Peale was a member of the "first private, museum sponsored exploration in the United States", when he joined William Maclure, Thomas Say, and George Ord on an expedition to Florida and Georgia in 1817, sponsored by the Academy of Natural Sciences of Philadelphia.

In 1819–20, he and Say joined a government-led expedition to the Rocky Mountains led by Stephen Harriman Long, during which Peale made a large collection of drawings of natural objects and scenery.

In the winter of 1824–25, Peale traveled to South Carolina and Florida to collect bird specimens for Charles Lucien Bonaparte's forthcoming quasi-continuation of Alexander Wilson's American Ornithology (1825–1833). In Florida, he boarded for a short time at the farm of Bonaparte's cousin, Achille Murat, and returned to Philadelphia in April 1825.
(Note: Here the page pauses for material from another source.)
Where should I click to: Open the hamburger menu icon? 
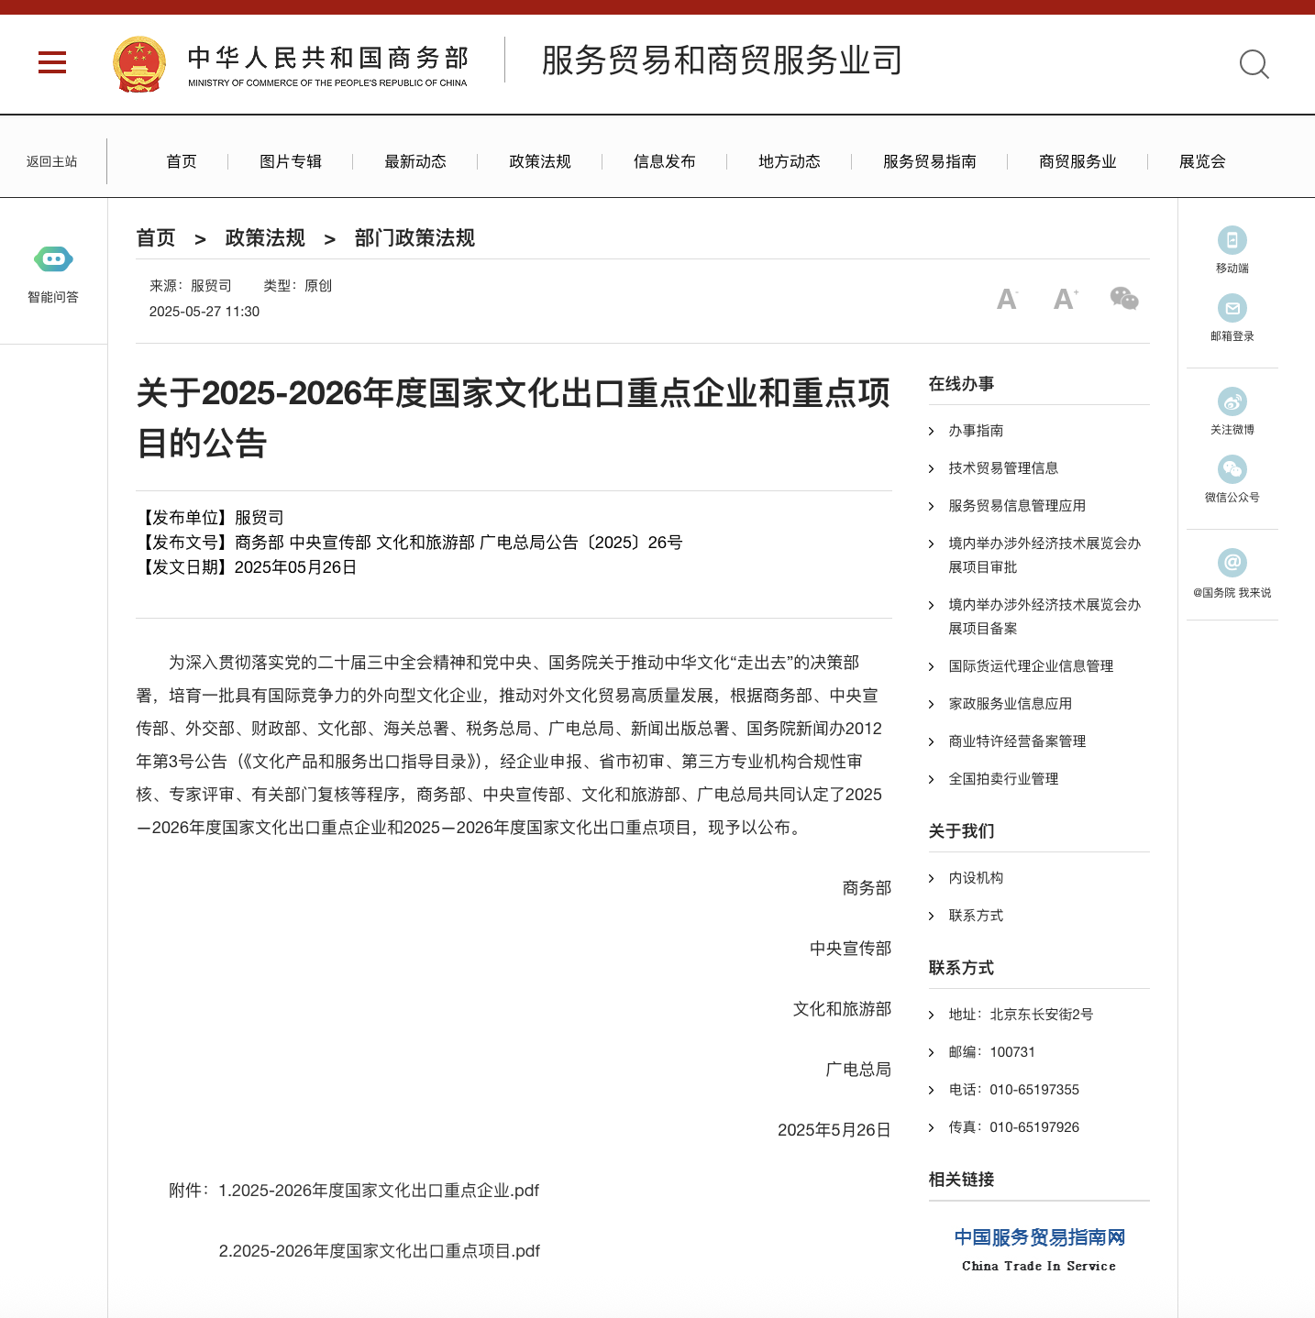(52, 62)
In 1831–32, Peale explored the Magdalena River valley in northern Colombia. According to a notice published by Constantine S. Rafinesque in 1832: "Mr. Peale is just returned from his voyage to South America, and travels in 1831 up the R. Magdalena to Bogota. He has brought a fine zoological collection for the Philadelphia Museum, among which are 500 birds and 50 quadrupeds, which were not there. It is expected that he will publish an account of his zoological travels and discoveries. He asserts the very singular fact that the R. Magdalena has no shells and but few fishes."

Around 1832 Peale was one of the first naturalists to question the veracity of John James Audubon's claim of discovering a new species of eagle.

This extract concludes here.